Zimbabwe is crippled by the highest rate of inflation in the world, unemployment of more than 80 per cent, and shortages of foreign currency and fuel.
Food shortages are acute, large numbers of people are migrating to the neighbouring countries of South Africa and Botswana, and, with elections scheduled for March 2008, political violence has intensified.
"The election will be rigged," Ncube said, noting that "all the electoral processes are in the hands of the government," with no independent electoral commission to monitor the poll.
"In a country with so many starving people, the government's use of food distribution as a way of forcing people to vote for them" will be increasingly effective, he said.

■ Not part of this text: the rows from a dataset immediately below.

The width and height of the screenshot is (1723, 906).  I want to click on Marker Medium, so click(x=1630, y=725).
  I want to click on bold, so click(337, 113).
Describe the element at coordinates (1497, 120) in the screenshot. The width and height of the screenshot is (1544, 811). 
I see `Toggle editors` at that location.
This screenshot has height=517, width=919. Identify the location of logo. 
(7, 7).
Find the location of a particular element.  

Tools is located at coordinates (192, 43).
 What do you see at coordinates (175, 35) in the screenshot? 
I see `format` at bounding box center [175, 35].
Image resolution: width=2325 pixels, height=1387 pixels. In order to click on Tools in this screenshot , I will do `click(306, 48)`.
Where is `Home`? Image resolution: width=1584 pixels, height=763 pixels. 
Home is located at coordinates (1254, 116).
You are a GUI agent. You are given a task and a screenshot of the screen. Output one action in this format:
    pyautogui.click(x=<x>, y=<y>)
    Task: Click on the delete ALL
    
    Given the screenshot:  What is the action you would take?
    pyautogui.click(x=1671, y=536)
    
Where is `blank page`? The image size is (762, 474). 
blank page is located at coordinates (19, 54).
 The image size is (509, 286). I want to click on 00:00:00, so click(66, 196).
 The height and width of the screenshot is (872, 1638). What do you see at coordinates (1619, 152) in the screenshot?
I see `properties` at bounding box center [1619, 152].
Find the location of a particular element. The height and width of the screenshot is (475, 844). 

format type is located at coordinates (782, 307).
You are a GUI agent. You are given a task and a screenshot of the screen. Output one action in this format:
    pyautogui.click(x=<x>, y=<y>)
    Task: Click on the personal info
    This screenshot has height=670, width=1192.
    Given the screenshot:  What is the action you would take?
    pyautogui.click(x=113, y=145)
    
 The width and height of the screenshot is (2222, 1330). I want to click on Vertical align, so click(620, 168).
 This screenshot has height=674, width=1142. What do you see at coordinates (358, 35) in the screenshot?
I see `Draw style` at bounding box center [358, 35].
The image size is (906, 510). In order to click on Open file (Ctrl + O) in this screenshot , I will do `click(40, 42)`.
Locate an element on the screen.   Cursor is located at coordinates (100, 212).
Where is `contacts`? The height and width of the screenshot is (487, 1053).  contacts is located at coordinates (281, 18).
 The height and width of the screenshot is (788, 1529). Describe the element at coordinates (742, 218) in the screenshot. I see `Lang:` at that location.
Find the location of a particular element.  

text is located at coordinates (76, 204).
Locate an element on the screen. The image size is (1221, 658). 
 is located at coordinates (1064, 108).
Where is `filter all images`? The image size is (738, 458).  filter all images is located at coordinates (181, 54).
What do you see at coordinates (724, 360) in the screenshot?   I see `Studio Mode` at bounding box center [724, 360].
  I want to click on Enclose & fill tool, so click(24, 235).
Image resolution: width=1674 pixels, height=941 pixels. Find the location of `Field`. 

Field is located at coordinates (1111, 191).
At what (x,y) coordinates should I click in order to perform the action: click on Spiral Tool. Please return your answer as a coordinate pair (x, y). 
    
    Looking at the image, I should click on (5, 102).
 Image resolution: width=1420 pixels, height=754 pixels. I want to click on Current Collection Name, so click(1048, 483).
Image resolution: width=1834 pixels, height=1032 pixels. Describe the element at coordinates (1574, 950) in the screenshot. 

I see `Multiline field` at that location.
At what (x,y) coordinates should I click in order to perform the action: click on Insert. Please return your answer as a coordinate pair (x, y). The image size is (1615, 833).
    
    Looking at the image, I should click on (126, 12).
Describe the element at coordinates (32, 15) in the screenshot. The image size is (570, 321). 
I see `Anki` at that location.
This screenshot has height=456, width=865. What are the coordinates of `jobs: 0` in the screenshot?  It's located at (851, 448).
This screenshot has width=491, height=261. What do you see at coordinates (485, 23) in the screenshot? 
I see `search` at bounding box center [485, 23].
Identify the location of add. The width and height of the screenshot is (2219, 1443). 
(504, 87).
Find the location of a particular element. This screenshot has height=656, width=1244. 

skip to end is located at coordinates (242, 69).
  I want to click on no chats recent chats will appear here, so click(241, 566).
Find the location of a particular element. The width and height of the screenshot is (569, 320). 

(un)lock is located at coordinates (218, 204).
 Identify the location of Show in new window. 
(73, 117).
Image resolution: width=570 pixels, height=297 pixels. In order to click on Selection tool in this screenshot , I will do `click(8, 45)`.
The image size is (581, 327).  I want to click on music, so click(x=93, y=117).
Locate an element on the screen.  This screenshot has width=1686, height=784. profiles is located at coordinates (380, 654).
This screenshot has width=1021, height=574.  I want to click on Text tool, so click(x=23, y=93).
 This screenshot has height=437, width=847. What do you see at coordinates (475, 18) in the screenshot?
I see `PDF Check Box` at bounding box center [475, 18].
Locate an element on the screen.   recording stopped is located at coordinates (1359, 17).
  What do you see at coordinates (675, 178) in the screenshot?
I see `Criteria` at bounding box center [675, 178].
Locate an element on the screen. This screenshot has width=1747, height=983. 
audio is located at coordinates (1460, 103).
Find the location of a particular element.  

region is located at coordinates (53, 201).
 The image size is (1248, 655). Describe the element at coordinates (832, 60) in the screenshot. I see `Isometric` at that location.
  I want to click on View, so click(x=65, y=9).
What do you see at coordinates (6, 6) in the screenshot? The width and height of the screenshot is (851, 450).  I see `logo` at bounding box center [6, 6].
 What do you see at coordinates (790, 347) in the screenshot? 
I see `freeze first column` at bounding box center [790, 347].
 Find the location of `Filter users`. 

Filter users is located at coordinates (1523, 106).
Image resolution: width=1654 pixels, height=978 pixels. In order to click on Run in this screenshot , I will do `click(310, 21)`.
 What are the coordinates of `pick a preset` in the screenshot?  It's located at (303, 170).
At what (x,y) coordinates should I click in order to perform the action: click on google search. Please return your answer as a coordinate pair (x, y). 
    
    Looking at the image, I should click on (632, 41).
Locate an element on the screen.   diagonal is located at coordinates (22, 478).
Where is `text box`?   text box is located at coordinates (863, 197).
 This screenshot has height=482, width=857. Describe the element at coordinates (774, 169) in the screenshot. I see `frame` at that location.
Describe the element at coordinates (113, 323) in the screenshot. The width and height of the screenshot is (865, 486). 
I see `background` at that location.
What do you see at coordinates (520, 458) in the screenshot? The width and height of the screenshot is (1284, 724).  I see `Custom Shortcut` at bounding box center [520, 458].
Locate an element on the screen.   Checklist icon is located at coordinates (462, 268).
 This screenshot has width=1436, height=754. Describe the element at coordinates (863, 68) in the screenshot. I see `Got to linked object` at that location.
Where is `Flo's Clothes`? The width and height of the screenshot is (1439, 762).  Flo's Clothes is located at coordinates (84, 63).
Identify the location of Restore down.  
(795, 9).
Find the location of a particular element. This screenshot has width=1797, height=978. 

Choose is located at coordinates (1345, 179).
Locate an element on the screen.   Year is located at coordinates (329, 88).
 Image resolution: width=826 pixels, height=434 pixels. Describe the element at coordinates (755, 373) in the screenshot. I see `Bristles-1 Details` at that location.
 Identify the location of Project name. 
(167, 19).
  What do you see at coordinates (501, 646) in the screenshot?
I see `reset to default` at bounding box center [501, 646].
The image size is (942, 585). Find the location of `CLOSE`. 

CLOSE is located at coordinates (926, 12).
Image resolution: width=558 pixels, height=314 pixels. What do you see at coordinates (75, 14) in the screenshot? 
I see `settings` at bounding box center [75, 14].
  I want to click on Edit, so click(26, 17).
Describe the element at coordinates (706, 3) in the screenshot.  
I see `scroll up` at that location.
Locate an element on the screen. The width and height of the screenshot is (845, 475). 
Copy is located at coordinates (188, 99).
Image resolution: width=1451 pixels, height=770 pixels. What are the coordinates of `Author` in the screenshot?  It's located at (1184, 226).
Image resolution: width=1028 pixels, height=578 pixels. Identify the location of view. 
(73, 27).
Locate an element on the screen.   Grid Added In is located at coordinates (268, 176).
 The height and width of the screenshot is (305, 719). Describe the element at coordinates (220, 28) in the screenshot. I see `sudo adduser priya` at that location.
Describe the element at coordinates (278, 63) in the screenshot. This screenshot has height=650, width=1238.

Ncube is among many people and organizations who have said past presidential and parliamentary elections in Zimbabwe were rigged.
After two people died when police violently broke up a March 11 prayer meeting that was banned by the government, Ncube urged Zimbabweans to continue their protests against government oppression and said he was willing to risk his life by leading them.
But almost all anti-government protests in Zimbabwe's cities stopped after Mugabe's security forces "picked up more than 600 activists" in the past two months, and those arrested "were beaten and tortured," the archbishop said.
In April, Mugabe's Zanu-PF party endorsed him as its candidate for president, which means that he could remain in office until 2013.
"We will see if they (Zanu-PF) are ready to talk" in regional efforts to resolve the country's crisis, Ncube said, noting that "up to now Mugabe has refused dialogue."
The Southern African Development Community appointed South African President Thabo Mbeki to act as mediator between Mugabe and the opposition.
Meanwhile, Zimbabwe's Jesuits called an April pastoral letter from the Anglican bishops of Botswana, Malawi, Zambia and Zimbabwe "a regrettable setback, especially since it seems to rudely contradict" Zimbabwe's Catholic bishops.
The Anglican bishops' statement, which blames Western governments' sanctions against Zimbabwe for the poverty in the country, shows "how effective propaganda can be," they said.
"Relentless propaganda has been hammering this lie into our heads that the Western nations must be blamed for our misery.